15. The system according to claim 14, wherein the one asset includes one or more of:
a fire hydrant, a pipeline, or a valve.
16. The system according to claim 14, wherein the one asset includes a subset of assets.
17. The system according to claim 14, wherein in order to determine the dependency, the processor is configured to perform:
determining at least one spatial constraint or at least one temporal constraint associated with the one asset and the one or more of the other assets.
18. The system according to claim 17, wherein the determined at least one spatial constraint includes one or more of: geographical locations of the one asset and the other assets, a distance between the one asset and the one or more of the other assets, a physical connection between the one asset and the one or more of the other assets.

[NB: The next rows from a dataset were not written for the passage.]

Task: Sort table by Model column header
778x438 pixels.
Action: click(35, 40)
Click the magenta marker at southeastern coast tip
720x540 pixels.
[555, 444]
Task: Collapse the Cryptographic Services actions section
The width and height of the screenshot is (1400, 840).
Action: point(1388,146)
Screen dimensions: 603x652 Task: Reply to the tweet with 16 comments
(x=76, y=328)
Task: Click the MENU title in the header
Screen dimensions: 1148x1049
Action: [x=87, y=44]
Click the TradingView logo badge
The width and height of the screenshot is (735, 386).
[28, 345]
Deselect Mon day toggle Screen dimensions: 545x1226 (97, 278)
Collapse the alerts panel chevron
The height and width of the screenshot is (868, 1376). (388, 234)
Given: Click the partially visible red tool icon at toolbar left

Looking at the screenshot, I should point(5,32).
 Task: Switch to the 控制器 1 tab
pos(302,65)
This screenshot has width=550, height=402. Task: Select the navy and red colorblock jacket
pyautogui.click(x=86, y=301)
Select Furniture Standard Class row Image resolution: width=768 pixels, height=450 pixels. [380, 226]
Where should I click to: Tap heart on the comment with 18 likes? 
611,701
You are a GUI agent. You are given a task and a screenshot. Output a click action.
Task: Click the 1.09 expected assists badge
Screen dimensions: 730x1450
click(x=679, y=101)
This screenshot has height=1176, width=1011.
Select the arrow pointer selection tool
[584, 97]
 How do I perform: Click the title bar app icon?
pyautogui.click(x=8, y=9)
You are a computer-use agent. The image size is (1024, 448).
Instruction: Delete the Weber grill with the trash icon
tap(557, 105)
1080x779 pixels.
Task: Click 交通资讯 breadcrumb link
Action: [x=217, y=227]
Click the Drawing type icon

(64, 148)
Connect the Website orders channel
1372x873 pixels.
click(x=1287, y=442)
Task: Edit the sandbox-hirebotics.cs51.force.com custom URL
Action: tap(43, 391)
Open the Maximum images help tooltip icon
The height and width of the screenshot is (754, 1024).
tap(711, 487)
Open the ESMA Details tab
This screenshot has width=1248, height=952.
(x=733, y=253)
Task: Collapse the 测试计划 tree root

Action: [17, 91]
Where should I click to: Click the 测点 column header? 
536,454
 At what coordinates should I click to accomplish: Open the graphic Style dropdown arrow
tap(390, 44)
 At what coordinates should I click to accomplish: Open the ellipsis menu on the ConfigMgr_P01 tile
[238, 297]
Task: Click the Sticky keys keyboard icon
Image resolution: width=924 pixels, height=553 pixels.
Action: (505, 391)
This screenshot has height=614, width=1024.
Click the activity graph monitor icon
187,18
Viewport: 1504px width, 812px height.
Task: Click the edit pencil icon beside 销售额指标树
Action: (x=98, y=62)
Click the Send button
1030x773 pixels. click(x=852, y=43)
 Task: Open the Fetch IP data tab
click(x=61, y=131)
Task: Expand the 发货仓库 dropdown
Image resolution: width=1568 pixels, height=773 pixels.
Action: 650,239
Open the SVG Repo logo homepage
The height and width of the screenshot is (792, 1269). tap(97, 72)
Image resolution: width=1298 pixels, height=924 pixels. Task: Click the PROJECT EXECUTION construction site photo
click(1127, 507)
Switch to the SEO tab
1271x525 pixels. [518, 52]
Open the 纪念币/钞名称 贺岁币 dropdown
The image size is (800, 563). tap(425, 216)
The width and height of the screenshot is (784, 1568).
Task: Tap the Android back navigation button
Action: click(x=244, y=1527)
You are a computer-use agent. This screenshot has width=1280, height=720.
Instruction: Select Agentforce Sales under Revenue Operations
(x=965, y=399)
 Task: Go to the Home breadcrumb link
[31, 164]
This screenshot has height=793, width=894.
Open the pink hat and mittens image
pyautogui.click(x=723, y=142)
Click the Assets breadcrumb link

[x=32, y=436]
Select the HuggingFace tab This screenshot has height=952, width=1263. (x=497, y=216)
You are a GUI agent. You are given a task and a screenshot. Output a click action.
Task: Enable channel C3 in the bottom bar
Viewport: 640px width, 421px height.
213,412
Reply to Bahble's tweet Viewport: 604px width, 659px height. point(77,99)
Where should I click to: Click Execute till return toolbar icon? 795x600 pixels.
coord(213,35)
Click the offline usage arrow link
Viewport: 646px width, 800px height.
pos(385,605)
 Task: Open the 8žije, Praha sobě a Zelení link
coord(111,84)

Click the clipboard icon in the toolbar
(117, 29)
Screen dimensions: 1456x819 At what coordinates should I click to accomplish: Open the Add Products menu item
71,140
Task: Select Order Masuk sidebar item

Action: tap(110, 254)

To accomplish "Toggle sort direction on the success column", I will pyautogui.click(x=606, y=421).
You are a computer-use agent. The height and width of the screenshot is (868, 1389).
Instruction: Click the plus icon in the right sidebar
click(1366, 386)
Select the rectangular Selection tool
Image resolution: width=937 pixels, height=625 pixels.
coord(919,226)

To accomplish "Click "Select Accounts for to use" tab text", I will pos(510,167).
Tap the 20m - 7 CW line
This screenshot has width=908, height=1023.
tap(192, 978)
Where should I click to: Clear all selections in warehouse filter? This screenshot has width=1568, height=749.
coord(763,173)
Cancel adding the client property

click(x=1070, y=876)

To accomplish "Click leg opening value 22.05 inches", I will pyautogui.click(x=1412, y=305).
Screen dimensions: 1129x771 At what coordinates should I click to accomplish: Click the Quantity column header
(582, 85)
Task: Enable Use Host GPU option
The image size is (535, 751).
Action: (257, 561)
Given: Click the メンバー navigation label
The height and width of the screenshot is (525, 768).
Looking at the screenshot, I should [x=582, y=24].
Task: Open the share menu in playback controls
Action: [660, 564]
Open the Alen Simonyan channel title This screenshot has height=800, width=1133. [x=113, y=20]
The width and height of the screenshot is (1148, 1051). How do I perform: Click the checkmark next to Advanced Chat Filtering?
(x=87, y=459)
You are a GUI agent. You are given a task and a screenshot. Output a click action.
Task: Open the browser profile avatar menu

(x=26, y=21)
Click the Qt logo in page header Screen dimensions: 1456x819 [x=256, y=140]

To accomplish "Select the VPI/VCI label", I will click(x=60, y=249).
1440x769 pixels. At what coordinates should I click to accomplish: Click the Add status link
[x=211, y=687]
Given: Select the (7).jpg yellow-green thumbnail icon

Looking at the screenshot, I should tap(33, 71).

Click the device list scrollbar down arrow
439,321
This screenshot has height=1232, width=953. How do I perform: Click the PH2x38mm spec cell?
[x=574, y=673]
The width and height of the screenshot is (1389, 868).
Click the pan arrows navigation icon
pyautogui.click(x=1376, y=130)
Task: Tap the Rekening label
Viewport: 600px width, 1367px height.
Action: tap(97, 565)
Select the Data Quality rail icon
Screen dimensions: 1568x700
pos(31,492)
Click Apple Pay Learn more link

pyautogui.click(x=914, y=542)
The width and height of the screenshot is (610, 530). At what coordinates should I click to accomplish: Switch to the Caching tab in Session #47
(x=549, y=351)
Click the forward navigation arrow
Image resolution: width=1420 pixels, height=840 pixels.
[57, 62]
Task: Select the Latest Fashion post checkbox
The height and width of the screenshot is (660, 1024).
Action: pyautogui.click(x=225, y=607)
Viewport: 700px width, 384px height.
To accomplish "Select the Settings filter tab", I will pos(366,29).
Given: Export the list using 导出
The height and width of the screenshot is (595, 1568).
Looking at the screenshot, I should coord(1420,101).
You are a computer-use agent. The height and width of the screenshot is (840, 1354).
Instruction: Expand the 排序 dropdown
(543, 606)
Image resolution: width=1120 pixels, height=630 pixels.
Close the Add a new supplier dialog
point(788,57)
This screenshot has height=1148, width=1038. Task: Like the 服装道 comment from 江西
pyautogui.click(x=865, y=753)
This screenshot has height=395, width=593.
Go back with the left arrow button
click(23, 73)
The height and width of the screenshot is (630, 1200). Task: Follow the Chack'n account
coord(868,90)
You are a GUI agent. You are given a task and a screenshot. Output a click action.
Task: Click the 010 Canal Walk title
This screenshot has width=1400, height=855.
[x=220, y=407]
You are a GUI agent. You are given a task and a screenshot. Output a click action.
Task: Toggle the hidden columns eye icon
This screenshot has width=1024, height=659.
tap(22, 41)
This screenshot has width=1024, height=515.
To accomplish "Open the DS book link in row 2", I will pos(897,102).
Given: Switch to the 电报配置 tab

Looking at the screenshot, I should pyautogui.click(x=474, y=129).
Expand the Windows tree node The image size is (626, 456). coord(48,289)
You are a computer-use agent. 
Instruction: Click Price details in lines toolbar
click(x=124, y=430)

19. The system according to claim 14, wherein the determining the dependency comprises:
correlating a failure and an operation of the one or more of the other assets to a failure risk of the one asset.
20. The system according to claim 14, wherein in order to determine the dependency, the processor is configured to perform:
conducting a network flow analysis or a minimum-cut-set analysis on the received data.
21. The system according to claim 19, wherein in order to determine the dependency, the processor is configured to perform:
computing a hazard function associated with the one asset according to hi(t)=hj(t)ƒ(δ(Dij)), where i indicates an identification of the one asset, j indicates an identification of another asset among the other assets, t indicates the future time period, h ( ) is a hazard function, ƒ ( ) is a function whose output is a positive value, δ ( ) is a function that associates a spatial distance between the one asset and the another asset with the failure risk of the one asset.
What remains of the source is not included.